Thursday, February 19, 2009

A little more on GAL and science...

Just a quick post to highlight an interesting paper just published my Bruce McCullough and Ross McKittrick entitled "Check the Numbers: The Case for Due Diligence in Policy Formation" (hat tip to Steve McIntyre over at Climate Audit). The paper focuses on an issue that I have mentioned once or twice in the past - the transparency of the scientific work upon which major public policy decisions are taken (it is worth noting that one of the authors, McKitrick, was also a co-author with McIntyre on a number of papers critical of the "hockey stick" graph relied upon by the Intergovernmental Panel on Climate Change). Here's the blurb:

Empirical research in academic journals is often cited as the basis for public policy decisions, in part because people think that the journals have checked the accuracy of the research. Yet such work is rarely subjected to independent checks for accuracy during the peer review process, and the data and computational methods are so seldom disclosed that post-publication verification is equally rare. This study argues that researchers and journals have allowed habits of secrecy to persist that severely inhibit independent replication. Non-disclosure of essential research materials may have deleterious scientific consequences, but our concern herein is something different: the possible negative effects on public policy formation. When a piece of academic research takes on a public role, such as becoming the basis for public policy decisions, practices that obstruct independent replication, such as refusal to disclose data, or the concealment of details about computational methods, prevent the proper functioning of the scientific process and can lead to poor public decision making. This study shows that such practices are surprisingly common, and that researchers, users of research, and the public need to consider ways to address the situation. We offer suggestions that journals, funding agencies, and policy makers can implement to improve the transparency of the publication process and enhance the replicability of the research that is published.
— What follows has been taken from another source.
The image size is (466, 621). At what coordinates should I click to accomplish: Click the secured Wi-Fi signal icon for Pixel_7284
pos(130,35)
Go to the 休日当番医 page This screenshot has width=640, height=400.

The paper discusses a number of cases in which science has formed the basis for important policy decisions and in which, in the authors' view, significant questions have emerged over the full disclosure and transparency of the data and methods used in generating the results. Firstly, and in many ways most strikingly, the authors insist that the pre-publication "peer-review" process, often presented as the arbiter of sound science, is - or should be - only in fact the beginning of the results verification and replication process. They quote the editor of the prestigious journal Science as saying

What we can’t do is ask our peer reviewers to go into the laboratories of the submitting authors and demand their lab notebooks. Were we to do that, we would create a huge administrative cost, and we would in some sense dishonor and rob the entire scientific enterprise of the integrity that 99.9 percent of it has ... it all depends on trust at the end, and the journal has to trust its reviewers; it has to trust the source. It can’t go in and demand the data books.

The most important part begins, then, when articles are published, and other scientists begin to try to replicate the results. It is in order to facilitate this crucial part of the process that, the authors argue, full disclosure of all data, code and methods used is needed to make the replication process as straightforward as possible. Whatever one thinks of the scientific issues raised by the author - and here, as ever, I plead straightforward ignorance - I find it difficult to come up with reasonable counter-arguments against this claim.
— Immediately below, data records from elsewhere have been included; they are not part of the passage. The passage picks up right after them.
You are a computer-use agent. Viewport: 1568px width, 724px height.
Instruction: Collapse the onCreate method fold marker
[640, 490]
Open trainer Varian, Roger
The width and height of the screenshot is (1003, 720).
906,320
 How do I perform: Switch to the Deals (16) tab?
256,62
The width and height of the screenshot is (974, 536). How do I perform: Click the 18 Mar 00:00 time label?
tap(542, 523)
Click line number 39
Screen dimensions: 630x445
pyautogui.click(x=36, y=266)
From a global administration perspective, there are two points of particular interest: firstly, the authors outline the "hockey stick" controversy, in which the IPCC was a significant player; and secondly, they refer to another case involving climate science relied upon by an international organisation, in a passage worth quoting at some length:

In late 2004, a summary report entitled the Arctic Climate Impact Assessment (ACIA) was released by the Arctic Council, an intergovernmental organization formed to discuss policy issues related to the Arctic region. The council had convened a team of scientists to survey available scientific information related to climate change and the Arctic. Impacts of a Warming Arctic: Highlights (Arctic Council, 2004) was released to considerable international media fanfare, and prompted hearings before a US Senate committee on November 16, 2004 (the full report did not appear until August 2005). Among other things, the Highlights document stated that the Arctic region was warming faster than the rest of the world, that the Arctic was now warmer than at any time since the late 19th century, that sea-ice extent had declined 15 to 20 percent over the past 30 years and that the area of Greenland susceptible to melting had increased by 16 percent in the past 30 years.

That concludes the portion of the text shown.